By punya mishra and matthew koehler
t his is the age of cool tools.
Facebook, iPhone, Flickr, blogs,
cloud computing, Smart Boards,
You Tube, Google Earth, and GPS are
just a few examples of new technologies that bombard us from all directions. Often our reaction when we
see a new toy is one of surprise and
pleasure. These toys are cool!
As individuals we see a new technology and can appreciate its coolness, but as educators we wonder how
these tools can be used for teaching.
The fact that a technology is innovative and popular does not make it an
educational technology. We hear common refrains: “Technology should not
drive pedagogy,” or “Technology is
just a tool, a means to an end, not the
end itself.” But these technologies have
the potential to fundamentally change
the way we think about teaching and
learning.
What Is Technology Anyway?
Someone once suggested that technology is all the new stuff that appeared
after we were born. The stuff that
was around before we arrived on the
planet we often take for granted. To
the over- 30 crowd, a car is not really
a technology, but a website is. To children born in the 1990s, neither cars
nor websites are examples of technology, whereas iPods and Wii gaming
systems are.
We would argue that almost everything that is artificial—the clothes
we wear, the cars we drive, the pencils
we use to scribble notes, and the computers we use to browse the Web—is
technology, whether low tech or high
tech. But each of these technologies
has affordances and constraints, potentials and problems that we as educators need to understand before we
can start using them for pedagogical
purposes.
Repurposing these cool tools for educational purposes, however, is not simple. If educators are to repurpose tools
and integrate them into their teaching,
they require a specific kind of knowledge
that we call technological pedagogical
and content knowledge (TPACK).
What about Pedagogy and Content?
As educators, our job involves teaching (pedagogy) students specific
subject matter (content). Many years
ago, Lee Shulman, then a professor
at Michigan State University, made a
provocative suggestion. He said that
teachers have specialized knowledge
that sets them apart from other professions. He argued that this special
knowledge lies at the intersection of
content and pedagogy—at the intersection of what we teach and how we
teach it. He called this special pedagogical content knowledge (PCK).

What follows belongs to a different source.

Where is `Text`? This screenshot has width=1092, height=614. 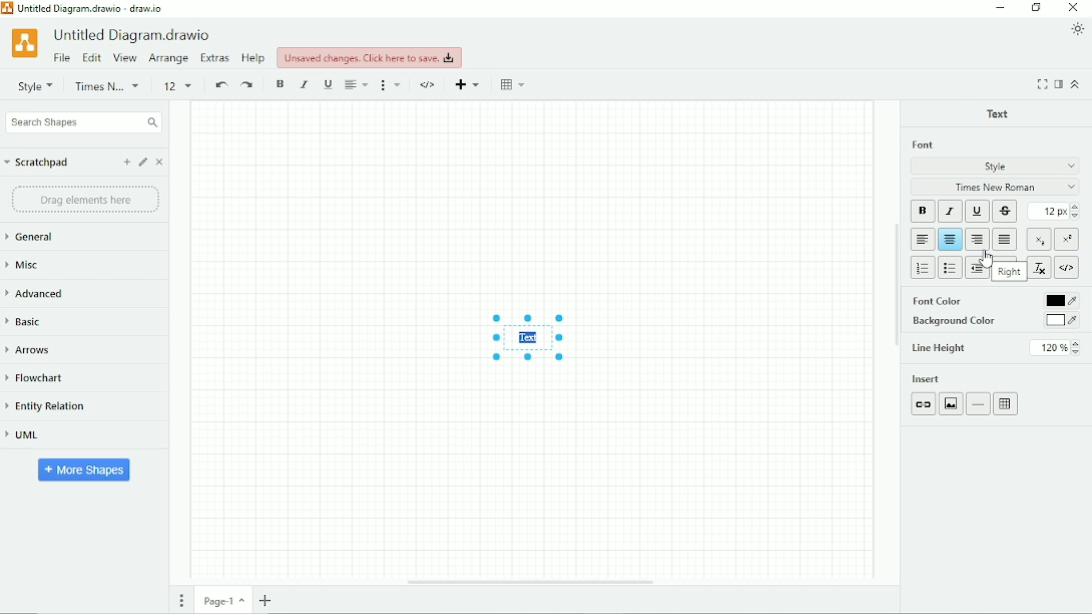 Text is located at coordinates (532, 338).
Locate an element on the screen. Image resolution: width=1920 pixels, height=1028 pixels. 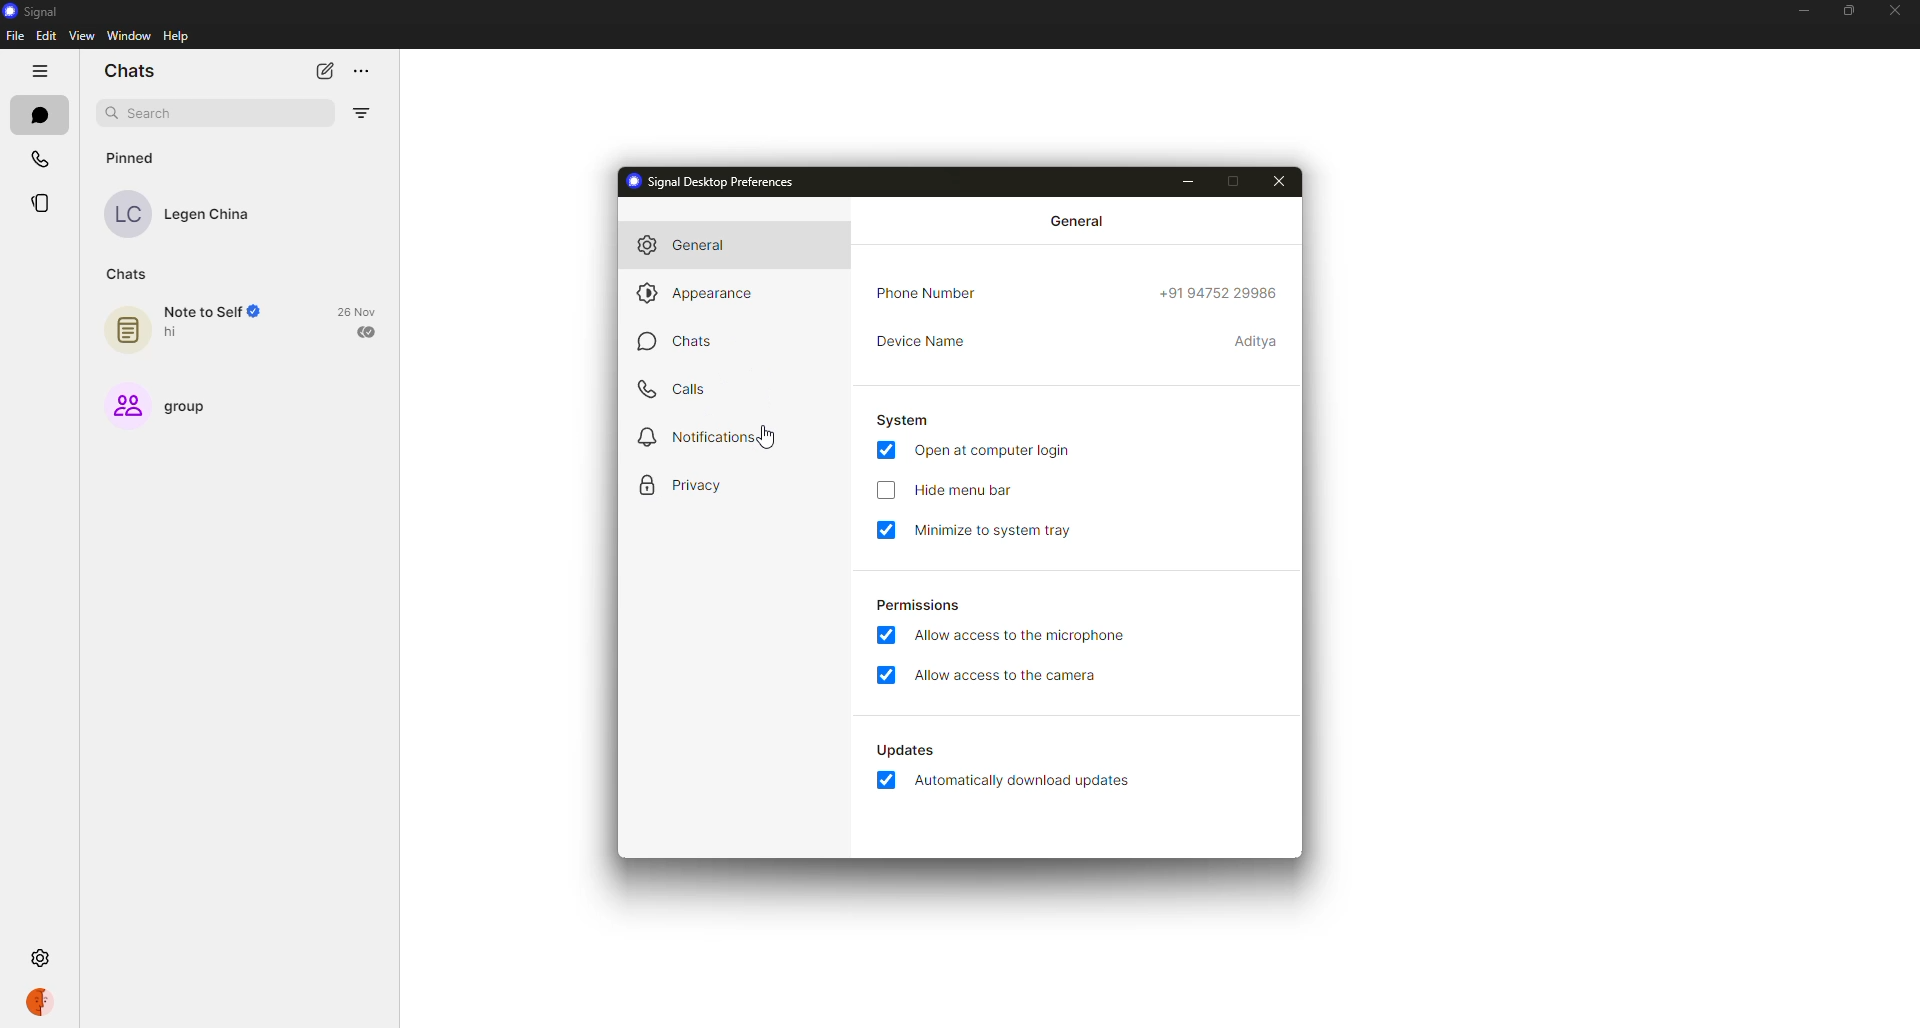
enabled is located at coordinates (884, 634).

For example, a highly trained mathematician would not necessarily be a
great teacher of math. She might lack
knowledge of core pedagogical issues,
such as an understanding of students,
their developmental trajectory, conceptual misconceptions they may have,
and the best ways to present mathematical ideas to individual students.
Quality teaching, Shulman argued, is
the transformation of content and the
act of teaching in a disciplined manner.
Teaching is not a process of picking up a few instructional techniques
and applying them. It emerges from
thinking deeply about the nature of a
discipline in conjunction with strategies for helping students learn that
discipline over time. In other words,
PCK is a kind of knowledge that goes
beyond knowledge of content or of
pedagogy taken in isolation. Teaching
requires the transformation of content
in ways that make it intellectually accessible to students.